### Exercise directions
Copy every one of the lines below without changing anything.

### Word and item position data
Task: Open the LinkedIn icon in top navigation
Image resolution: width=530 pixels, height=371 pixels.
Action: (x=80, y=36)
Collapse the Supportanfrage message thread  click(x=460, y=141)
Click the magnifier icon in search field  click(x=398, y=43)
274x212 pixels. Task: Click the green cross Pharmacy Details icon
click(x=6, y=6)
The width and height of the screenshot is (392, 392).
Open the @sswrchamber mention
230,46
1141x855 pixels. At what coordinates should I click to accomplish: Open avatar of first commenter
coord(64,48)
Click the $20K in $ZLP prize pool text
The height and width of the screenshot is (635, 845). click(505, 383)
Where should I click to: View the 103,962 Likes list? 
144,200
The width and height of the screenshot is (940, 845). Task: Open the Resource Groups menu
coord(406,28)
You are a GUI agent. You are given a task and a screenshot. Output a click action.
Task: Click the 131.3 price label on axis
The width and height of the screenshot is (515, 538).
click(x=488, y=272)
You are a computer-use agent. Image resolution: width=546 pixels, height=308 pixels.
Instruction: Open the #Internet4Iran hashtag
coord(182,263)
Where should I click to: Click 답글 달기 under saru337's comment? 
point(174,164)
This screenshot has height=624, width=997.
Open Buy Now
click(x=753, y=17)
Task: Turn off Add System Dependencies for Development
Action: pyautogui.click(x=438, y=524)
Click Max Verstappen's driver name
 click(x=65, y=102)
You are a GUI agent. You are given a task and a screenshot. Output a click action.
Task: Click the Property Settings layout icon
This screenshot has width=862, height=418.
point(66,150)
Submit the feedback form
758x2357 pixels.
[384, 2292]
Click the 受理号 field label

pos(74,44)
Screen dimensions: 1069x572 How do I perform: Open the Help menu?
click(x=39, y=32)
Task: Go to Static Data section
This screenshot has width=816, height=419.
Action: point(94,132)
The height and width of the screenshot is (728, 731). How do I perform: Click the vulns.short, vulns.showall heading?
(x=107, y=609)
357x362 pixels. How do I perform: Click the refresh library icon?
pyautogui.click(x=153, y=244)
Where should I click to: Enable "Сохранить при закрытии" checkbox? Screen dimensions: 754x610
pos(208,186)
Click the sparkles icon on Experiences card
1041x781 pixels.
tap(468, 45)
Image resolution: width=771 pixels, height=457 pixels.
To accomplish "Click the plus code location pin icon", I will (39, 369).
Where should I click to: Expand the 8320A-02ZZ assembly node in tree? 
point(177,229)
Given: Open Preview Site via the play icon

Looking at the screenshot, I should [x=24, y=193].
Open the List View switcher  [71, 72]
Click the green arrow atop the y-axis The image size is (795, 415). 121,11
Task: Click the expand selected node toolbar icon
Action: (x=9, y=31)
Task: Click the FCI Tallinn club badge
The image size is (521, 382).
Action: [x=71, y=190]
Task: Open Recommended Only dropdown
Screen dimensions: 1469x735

### Full solution
Task: Open the LinkedIn icon in top navigation
Image resolution: width=530 pixels, height=371 pixels.
Action: (x=80, y=36)
Collapse the Supportanfrage message thread  click(x=460, y=141)
Click the magnifier icon in search field  click(x=398, y=43)
274x212 pixels. Task: Click the green cross Pharmacy Details icon
click(x=6, y=6)
The width and height of the screenshot is (392, 392).
Open the @sswrchamber mention
230,46
1141x855 pixels. At what coordinates should I click to accomplish: Open avatar of first commenter
coord(64,48)
Click the $20K in $ZLP prize pool text
The height and width of the screenshot is (635, 845). click(505, 383)
Where should I click to: View the 103,962 Likes list? 
144,200
The width and height of the screenshot is (940, 845). Task: Open the Resource Groups menu
coord(406,28)
You are a GUI agent. You are given a task and a screenshot. Output a click action.
Task: Click the 131.3 price label on axis
The width and height of the screenshot is (515, 538).
click(x=488, y=272)
You are a computer-use agent. Image resolution: width=546 pixels, height=308 pixels.
Instruction: Open the #Internet4Iran hashtag
coord(182,263)
Where should I click to: Click 답글 달기 under saru337's comment? 
point(174,164)
This screenshot has height=624, width=997.
Open Buy Now
click(x=753, y=17)
Task: Turn off Add System Dependencies for Development
Action: pyautogui.click(x=438, y=524)
Click Max Verstappen's driver name
 click(x=65, y=102)
You are a GUI agent. You are given a task and a screenshot. Output a click action.
Task: Click the Property Settings layout icon
This screenshot has width=862, height=418.
point(66,150)
Submit the feedback form
758x2357 pixels.
[384, 2292]
Click the 受理号 field label

pos(74,44)
Screen dimensions: 1069x572 How do I perform: Open the Help menu?
click(x=39, y=32)
Task: Go to Static Data section
This screenshot has width=816, height=419.
Action: point(94,132)
The height and width of the screenshot is (728, 731). How do I perform: Click the vulns.short, vulns.showall heading?
(x=107, y=609)
357x362 pixels. How do I perform: Click the refresh library icon?
pyautogui.click(x=153, y=244)
Where should I click to: Enable "Сохранить при закрытии" checkbox? Screen dimensions: 754x610
pos(208,186)
Click the sparkles icon on Experiences card
1041x781 pixels.
tap(468, 45)
Image resolution: width=771 pixels, height=457 pixels.
To accomplish "Click the plus code location pin icon", I will (39, 369).
Where should I click to: Expand the 8320A-02ZZ assembly node in tree? 
point(177,229)
Given: Open Preview Site via the play icon

Looking at the screenshot, I should [x=24, y=193].
Open the List View switcher  [71, 72]
Click the green arrow atop the y-axis The image size is (795, 415). 121,11
Task: Click the expand selected node toolbar icon
Action: (x=9, y=31)
Task: Click the FCI Tallinn club badge
The image size is (521, 382).
Action: [x=71, y=190]
Task: Open Recommended Only dropdown
Screen dimensions: 1469x735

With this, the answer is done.